=== PASSAGE PROVIDED ===

Malnutrition: MSF urges urgent mobilization to prevent further deaths of children
By Samuel Luka,
Bauchi
As some states of Northern Nigeria currently grapple with alarming malnutrition crisis, Médecins Sans Frontières (MSF) also known as Doctors Without Borders has called for an urgent mobilization to prevent further deaths of children.
Ahmed Aldikhari, country representative of MSF in Nigeria, made the call in a press statement on Friday.
He said, in Katsina state where its teams have been present since 2021, an ever-increasing number of malnourished children is witnessed in its therapeutic feeding centers.
The Country representative of MSF in Nigeria explained that the center also recorded an increasingly severe conditions and higher mortality rates.
He further pointed out that, in collaboration with the local authorities, emergency prevention distribution of nutritional supplements has started for 66,000 children in the local government area of Mashi.
According to Ahmed Aldikhari, “in the context of drastic cuts in international funding, the need for prevention and treatment of malnutrition is enormous in northern Nigeria, and urgent mobilization is required”.
He said by the end of June 2025, nearly 70,000 malnourished children had already received medical care from MSF teams in Katsina State, including nearly 10,000 who were hospitalized in serious condition.
The Country Representative stated that, between January and June 2025, the number of malnourished children with nutritional oedema, the most severe and deadly form of malnutrition, rose by 208 percent compared with the same period in 2024.
While also regretting that 652 children have already died in MSF facilities since the beginning of 2025 due to a lack of timely access to care, Aldikhari noted that a worrying sign of the growing severity of malnutrition, a major public health emergency, is that, adults, particularly women, including pregnant and breastfeeding ones are also affected.

===

→ **TASK SET**
• A. Output the part of the malnutrition article from "He further pointed" up to and including "area of Mashi.", word for word.
• B. List every number of children that the malnutrition article gives.
You can ignore the records entirely.

=== DATA PROVIDED ===

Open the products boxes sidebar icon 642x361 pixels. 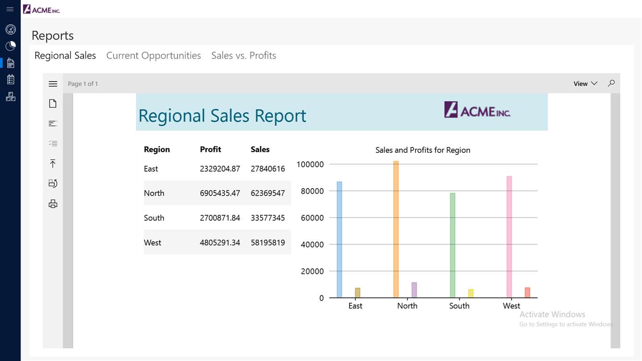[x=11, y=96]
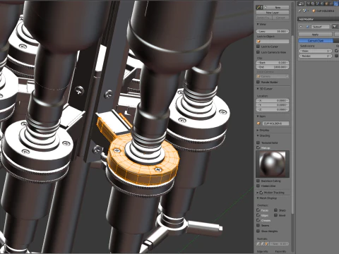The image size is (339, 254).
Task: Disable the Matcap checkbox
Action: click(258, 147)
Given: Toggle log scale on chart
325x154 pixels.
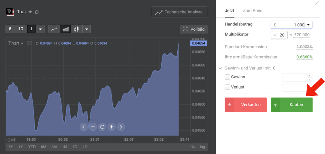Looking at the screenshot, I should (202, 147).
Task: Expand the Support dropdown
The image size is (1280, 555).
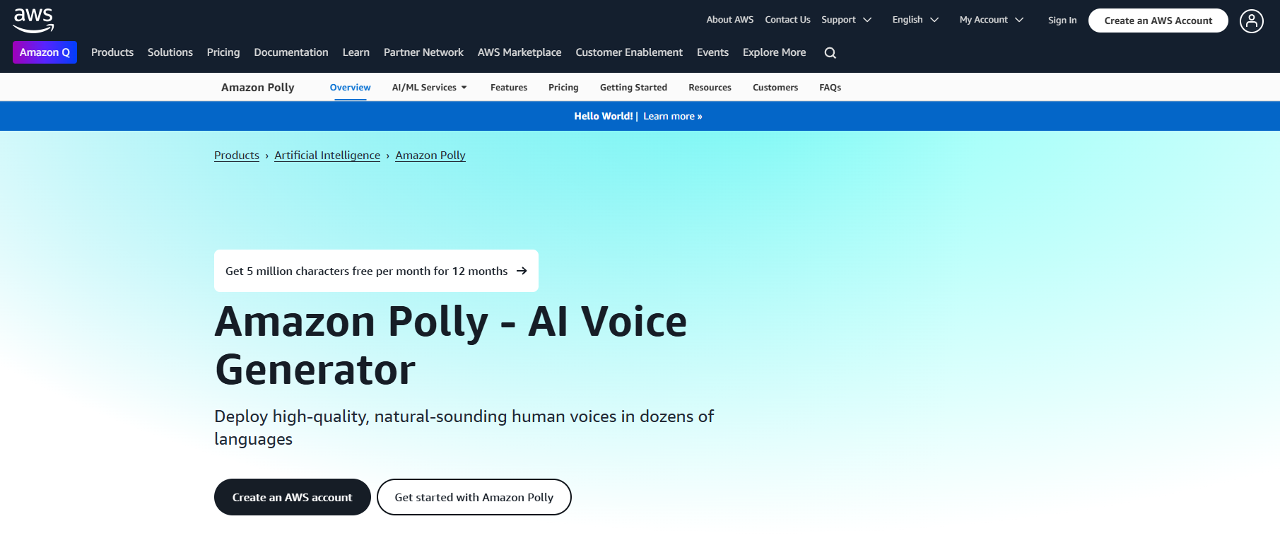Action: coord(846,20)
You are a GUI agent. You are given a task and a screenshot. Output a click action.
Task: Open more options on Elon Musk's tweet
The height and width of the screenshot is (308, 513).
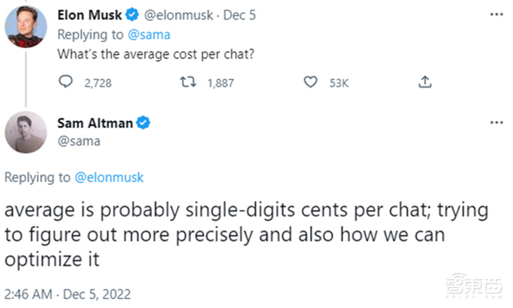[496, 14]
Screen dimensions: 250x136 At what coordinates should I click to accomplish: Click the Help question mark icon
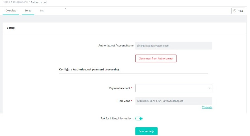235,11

===
=== DATA PROVIDED ===

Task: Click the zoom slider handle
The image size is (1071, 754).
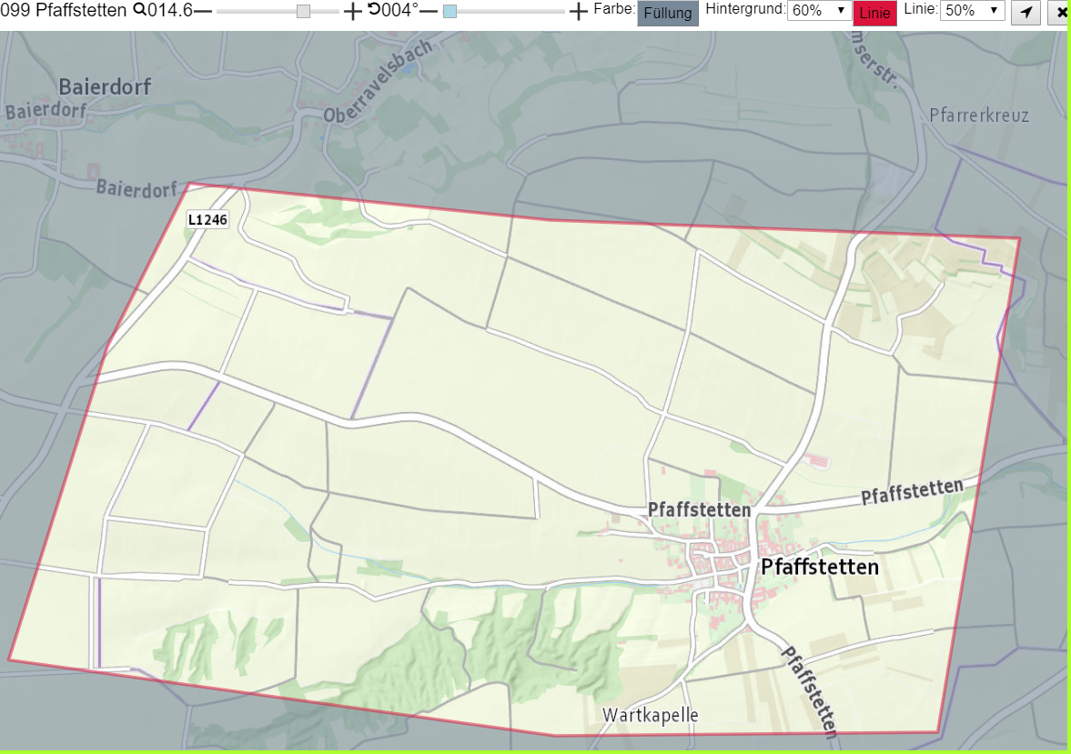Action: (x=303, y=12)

===

→ **EXERCISE RESPONSES**
• A.
He further pointed out that, in collaboration with the local authorities, emergency prevention distribution of nutritional supplements has started for 66,000 children in the local government area of Mashi.

• B.
- 66,000 (children in Mashi receiving nutritional supplements)
- nearly 70,000 (malnourished children who received medical care from MSF teams in Katsina State by the end of June 2025)
- nearly 10,000 (children hospitalized in serious condition)
- 652 (children who died in MSF facilities since the beginning of 2025)